Still the hype generated from it overseas must be worth more then the potential Aussie market (sorry my antipodean friends) and the people that really want it will get it anyway.
tyrion 28 Jun 2006 12:26
2/3
thane_jaw wrote:
Doesn't Aus ban anything vaguely mature due to the lack of a rating comparable to 18?

From this article on Wikipedia (I know!) it appears that they have an "18" rating for films, but choose not to apply it to games.

Also they appear to have literature ratings! Is it just me or is Australia a real nanny state?
thane_jaw 28 Jun 2006 15:42
3/3
Yeah, I meant the 18 rating wasn't applied to games, effectively banning anything with mature content.

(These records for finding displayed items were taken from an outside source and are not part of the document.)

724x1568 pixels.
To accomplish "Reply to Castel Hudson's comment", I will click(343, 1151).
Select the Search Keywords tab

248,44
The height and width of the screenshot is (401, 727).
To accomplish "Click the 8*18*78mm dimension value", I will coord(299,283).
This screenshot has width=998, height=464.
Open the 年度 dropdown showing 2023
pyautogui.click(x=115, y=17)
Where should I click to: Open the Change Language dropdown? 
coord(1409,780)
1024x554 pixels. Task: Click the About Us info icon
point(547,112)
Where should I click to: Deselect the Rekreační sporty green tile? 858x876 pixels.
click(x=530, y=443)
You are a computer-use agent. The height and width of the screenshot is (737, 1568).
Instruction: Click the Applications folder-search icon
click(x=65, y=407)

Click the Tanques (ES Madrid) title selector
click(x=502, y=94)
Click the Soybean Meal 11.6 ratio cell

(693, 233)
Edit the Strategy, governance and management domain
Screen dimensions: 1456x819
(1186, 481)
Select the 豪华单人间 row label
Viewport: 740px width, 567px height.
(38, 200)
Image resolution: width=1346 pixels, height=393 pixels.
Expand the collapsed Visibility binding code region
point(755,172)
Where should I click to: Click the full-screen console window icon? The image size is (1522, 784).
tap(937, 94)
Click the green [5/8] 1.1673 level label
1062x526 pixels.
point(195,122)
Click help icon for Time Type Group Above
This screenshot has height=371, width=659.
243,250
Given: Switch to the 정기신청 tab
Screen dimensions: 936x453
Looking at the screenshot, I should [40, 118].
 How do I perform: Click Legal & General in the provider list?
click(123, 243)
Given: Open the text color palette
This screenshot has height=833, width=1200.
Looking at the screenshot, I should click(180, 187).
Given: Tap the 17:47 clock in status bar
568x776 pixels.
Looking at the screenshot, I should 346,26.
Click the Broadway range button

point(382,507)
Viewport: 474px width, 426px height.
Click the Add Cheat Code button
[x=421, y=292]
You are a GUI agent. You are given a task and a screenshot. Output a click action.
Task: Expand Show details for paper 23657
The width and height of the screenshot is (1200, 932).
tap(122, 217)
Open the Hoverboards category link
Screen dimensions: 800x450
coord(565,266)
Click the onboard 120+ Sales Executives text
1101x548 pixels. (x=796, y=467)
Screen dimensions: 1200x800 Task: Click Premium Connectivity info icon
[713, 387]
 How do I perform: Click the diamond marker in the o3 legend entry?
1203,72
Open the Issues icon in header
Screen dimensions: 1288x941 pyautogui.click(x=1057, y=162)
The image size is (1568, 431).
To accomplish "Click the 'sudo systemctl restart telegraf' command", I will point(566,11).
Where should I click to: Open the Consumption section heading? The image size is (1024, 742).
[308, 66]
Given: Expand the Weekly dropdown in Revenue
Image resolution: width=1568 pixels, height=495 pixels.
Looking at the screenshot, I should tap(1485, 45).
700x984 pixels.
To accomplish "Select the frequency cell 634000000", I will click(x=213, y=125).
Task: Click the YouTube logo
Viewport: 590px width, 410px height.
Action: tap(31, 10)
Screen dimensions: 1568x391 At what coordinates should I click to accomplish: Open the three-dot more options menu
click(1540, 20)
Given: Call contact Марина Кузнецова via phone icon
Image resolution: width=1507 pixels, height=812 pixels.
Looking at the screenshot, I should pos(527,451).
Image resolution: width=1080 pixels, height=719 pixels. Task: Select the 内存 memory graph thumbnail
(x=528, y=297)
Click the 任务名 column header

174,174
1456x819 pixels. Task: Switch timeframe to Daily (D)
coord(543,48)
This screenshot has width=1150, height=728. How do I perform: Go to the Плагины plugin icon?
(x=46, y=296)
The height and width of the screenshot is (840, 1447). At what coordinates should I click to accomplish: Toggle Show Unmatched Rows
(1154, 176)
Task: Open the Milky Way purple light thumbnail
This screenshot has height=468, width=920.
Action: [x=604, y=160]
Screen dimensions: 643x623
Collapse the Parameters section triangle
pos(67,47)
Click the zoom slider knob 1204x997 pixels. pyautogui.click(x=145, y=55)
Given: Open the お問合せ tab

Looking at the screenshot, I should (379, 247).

Aus is a great place to live, however they do have their own really major problems and the general politics of the nation is rather more conservative (with a small c) then here in Britain, in fact they appear to straddle american culture and politics more then british. They alsoi seem to be trying to maintain the status quo quite heavily, which includes fairly restrictive immigration policies (the resentment amongst some Australians for foreigners, especially oriental immigrants is rather worrying, especially given a population of 20 million and a rather large island to put them all on) and rather repressive policing methods. From my experience there also seemed to be a underlying view of the aboriginal people as an underclass, something which their general poverty and publically percieved high level of alcoholism reinforces. Oh and the australian wine production industry is about to either go down the pan due to low water levels in the regions where its grown or going genetically modified to deal with lower levels of water.

Having said all that, if you can stand the heat and put sun tan lotion on every day, there are great opportunities for outside activites, a wickedly subversive immigrant humour (there's a t.v. show there called Pizza, if memory serves me correctly, which is fantastic. Bad eggs is also a great film), great hip hop and live music scene and standard of living.